Proponiéndose la felicidad de los hombres, los gobiernos no pueden controlar las cosas de tal manera que sus ideales de armonía no se encuentren a cada paso con fuerzas que se oponen a los mismos.  Fuerzas de las cuales un gobierno puede ser no conciente y asumir como siempre extrañas al mismo, procedentes siempre del forastero, del otro, del extranjero. 

 

En la verticalidad de la relación de la masa con el jefe, Freud encuentra que el sujeto se enajena en esa jerarquía, lo que explicaría que trescientos hombres armados soporten la férula de uno solo sin que hagan uso de sus armas contra quien les aplica la coyunda.  Encuentra que la masa provoca efectos tales en cada individuo que tornan a este irreconocible para quienes lo conocen, modificando su comportamiento de modo radical. 

 

Pero lo que es esencial es que con tales trabajos Freud desmiente la aseveración según la cual los límites del psicoanálisis se confunden con las paredes del consultorio analítico; años más tarde otro psicoanalista aseguraría que la existencia de los psicoanalistas dependería de su capacidad de ligar su práctica al horizonte de su época*.
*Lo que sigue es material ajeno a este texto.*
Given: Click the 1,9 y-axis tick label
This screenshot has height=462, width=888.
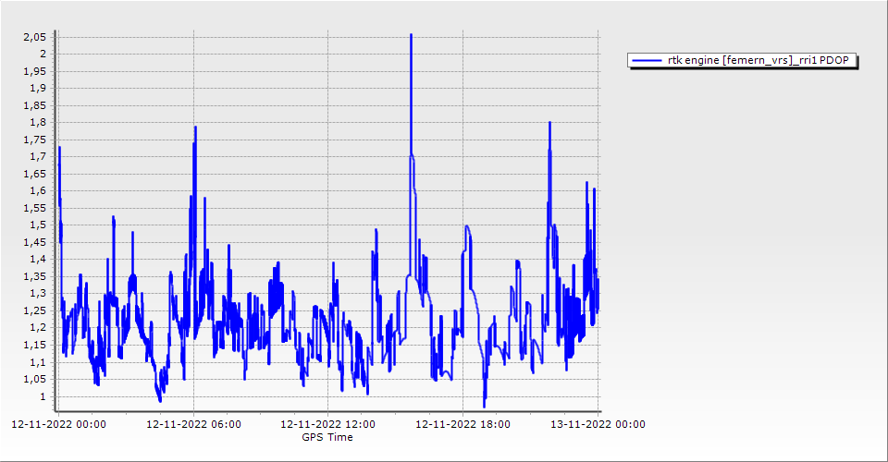Looking at the screenshot, I should 37,89.

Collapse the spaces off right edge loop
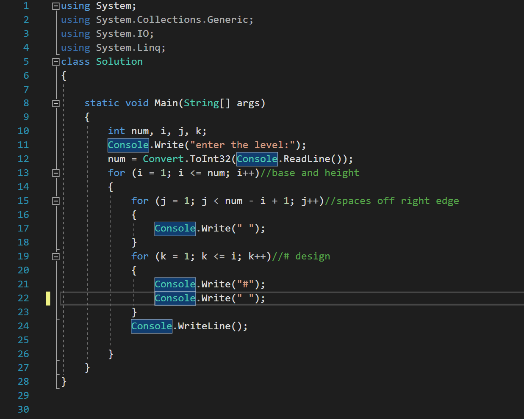pyautogui.click(x=55, y=201)
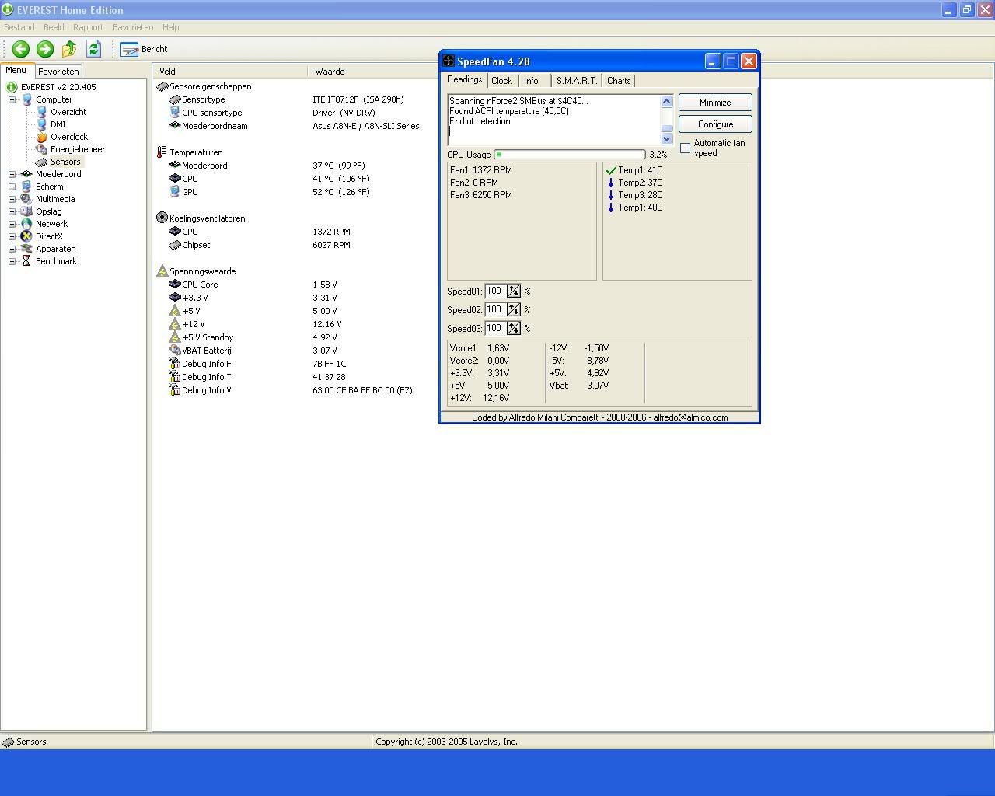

* Es de Paul Valery esta expresión, pronunciada después de finalizar la Primera Guerra Mundial: “Ahora lo impensable se ha revelado posible”.

* Jacques Lacan, en Francia.  Por otra parte hay que mencionar la actividad de psicoanalistas como Wilfred Bion, en la Inglaterra asediada por los nazis durante la segunda guerra mundial, y que contribuyó a la comprensión del psiquismo humano ya no privilegiando el estudio de la masa con el jefe, sino las relaciones que entablan los individuos que conforman la masa entre sí.